Centre For Policy Research
October 28, 2022
Theorists of economic development have emphasized the importance of clear, legally guaranteed property rights in ensuring economic development. Legally enforceable rights over land are thought of as a solution to incentivize investment in land, ensure optimal use of resources and create the conditions for market led-growth. Land rights (either through titling or restricted rights over land) have long been considered as a precondition for development because they increase access to formal credit. In the specific context of urban slum dwellers, the added benefit of land rights is that these rights can be used to ensure tenure security, help provide municipal services and other social benefits.
Based on these presumptions in 2017, the Odisha Land Rights to Slum Dweller Act (OLRSDA) and the Odisha Municipal Corporation (Amendment) Act (OMC) were enacted. These enactments along with the implementation of the Odisha Liveable Habitat Mission, (also known as the JAGA mission) kickstarted a process of urban redevelopment.
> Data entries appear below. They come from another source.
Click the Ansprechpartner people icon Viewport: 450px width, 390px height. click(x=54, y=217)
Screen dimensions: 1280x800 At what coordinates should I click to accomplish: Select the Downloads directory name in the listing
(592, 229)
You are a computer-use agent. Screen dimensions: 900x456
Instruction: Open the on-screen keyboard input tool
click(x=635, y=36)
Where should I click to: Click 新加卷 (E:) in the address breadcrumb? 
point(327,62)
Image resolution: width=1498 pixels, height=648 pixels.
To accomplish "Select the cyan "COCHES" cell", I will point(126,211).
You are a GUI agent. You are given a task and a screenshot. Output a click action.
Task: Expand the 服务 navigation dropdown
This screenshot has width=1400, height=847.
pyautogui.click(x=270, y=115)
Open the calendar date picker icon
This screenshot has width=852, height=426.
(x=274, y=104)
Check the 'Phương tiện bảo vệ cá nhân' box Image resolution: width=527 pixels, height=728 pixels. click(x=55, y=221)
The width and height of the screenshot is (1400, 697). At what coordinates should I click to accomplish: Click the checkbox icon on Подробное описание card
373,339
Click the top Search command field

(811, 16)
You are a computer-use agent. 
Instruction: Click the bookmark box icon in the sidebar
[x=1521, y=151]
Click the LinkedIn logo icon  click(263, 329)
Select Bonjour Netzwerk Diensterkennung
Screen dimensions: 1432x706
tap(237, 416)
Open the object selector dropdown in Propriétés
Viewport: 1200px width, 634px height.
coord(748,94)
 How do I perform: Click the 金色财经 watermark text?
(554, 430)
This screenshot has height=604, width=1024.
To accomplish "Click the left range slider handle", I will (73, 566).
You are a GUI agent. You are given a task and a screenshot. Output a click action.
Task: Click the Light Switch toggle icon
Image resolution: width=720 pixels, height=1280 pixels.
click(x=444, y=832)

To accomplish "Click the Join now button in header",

The policy measure of providing land rights to slum dwellers has been replicated in Punjab under the “BASERA” scheme and is under consideration in Himachal Pradesh.
In this paper, I have analysed Odisha’s legislative and policy-based interventions to alleviate urban poverty through land rights. My key findings in this paper are as follows: (i) land rights under the OLRSDA are not sufficiently integrated within the existing legal framework and there exist several ambiguities. As a result, the land right granted cannot be used as an economic resource and offers limited increase in tenure security; (ii) land rights are beneficial yet insufficient to lead to the proposed goals of increasing access to municipal services and access to subsidies; (iii) government intervention is required at each stage of the slum redevelopment process to ensure the achievement of these goals.